I'm working with a dataframe called creditcard in R and I wanted to compute correlation of the variable Debt from that same dataframe. However, and I don't know why, it gives me an error message saying Debt has to be numeric:
Error in cor(Debt,Limit) : 'x' must be numeric
I tried converting it to a numeric variable with this code:
Debt=as.numeric(as.character(Debt))
It still doesn´t work. It becomes numeric, but has lost most of its previous 400 observations, which were reduced to just 13...
> sapply(creditcard,class)
ID Income Limit
"integer" "numeric" "integer"
Rating Cards Age
"integer" "integer" "integer"
Education Gender Student
"integer" "factor" "factor"
Married Ethnicity Debt
"factor" "factor" "integer"
Sample data:
> dput(head(Debt))
c(NA_real_, NA_real_, NA_real_, NA_real_, NA_real_, NA_real_)
I've been working with the creditcard dataframe for 3 months now, and haven't had this problem until recently, as Debt mysteriously started behaving like a data.frame object instead of numeric. Any ideas how I might get my old numeric Debt back with all 400 observations? Thanks in advance.
The cor
function can take different inputs. If you provide it a matrix or data.frame as single argument, it will give you a correlation matrix for all variables, however all variables then have to be numeric.

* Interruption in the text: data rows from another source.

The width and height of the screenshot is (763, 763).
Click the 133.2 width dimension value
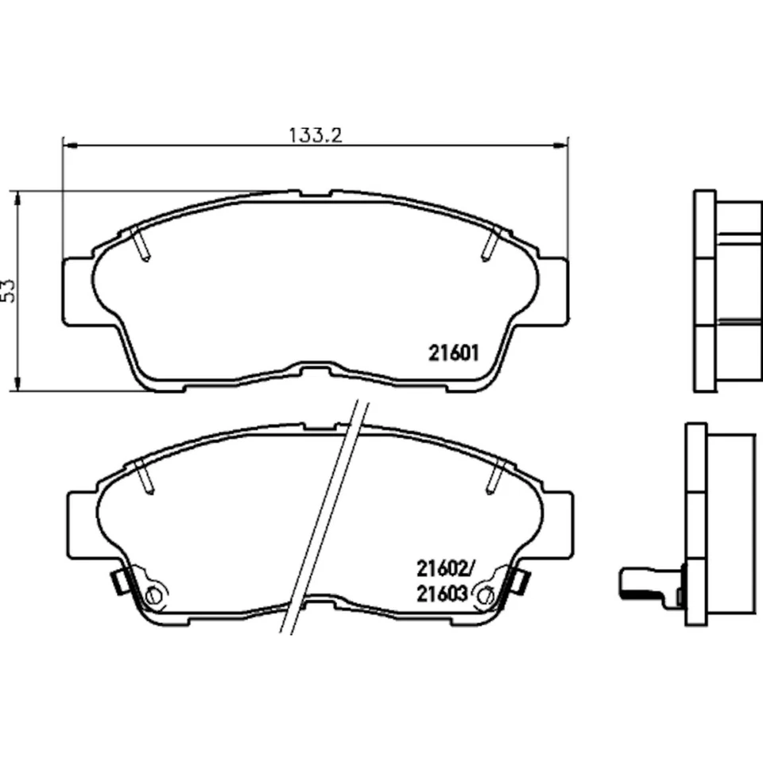(316, 135)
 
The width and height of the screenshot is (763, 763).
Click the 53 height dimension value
(10, 290)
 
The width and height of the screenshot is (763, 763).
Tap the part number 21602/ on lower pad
(444, 568)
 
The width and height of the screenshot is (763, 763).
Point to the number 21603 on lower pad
(441, 593)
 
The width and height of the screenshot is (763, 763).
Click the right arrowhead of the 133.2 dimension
(564, 145)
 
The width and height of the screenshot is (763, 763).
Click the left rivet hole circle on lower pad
(154, 595)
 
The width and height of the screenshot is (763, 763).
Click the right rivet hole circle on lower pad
(482, 593)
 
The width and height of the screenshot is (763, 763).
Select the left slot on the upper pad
(141, 242)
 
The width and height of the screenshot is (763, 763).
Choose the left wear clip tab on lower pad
(118, 583)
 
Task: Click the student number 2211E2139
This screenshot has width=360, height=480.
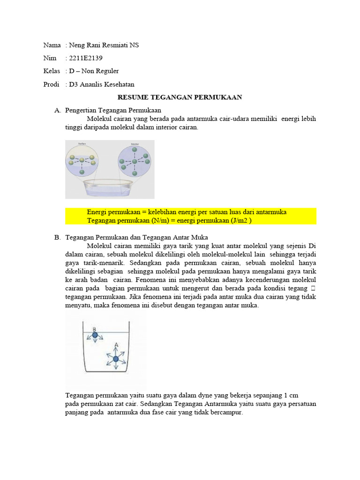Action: click(x=86, y=58)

To get all correlations of numerical variables of the creditcard
data.frame you could do cor(creditcard[,sapply(credicard, is.numeric)])
.
Otherwise you can get the correlation between single columns of your data.frame by giving it two arguments, either as cor(creditcard$Debt, creditcard$Limit)
or as with(creditcard, cor(Debt, Limit))
.
The errors you are currently getting come from the fact that the variables you are calling are either inaccessible or the wrong type. If you call cor(A, B)
, both A and B have to be in your current environment. If A and B are columns of a data.frame, they are not directly accessible, so you can either expose the columns of the data.frame using with(creditcard, ...)
as shown above, or directly access the columns within the data.frame (creditcard$A
or creditcard[,"A"]
or creditcard[["A"]]
).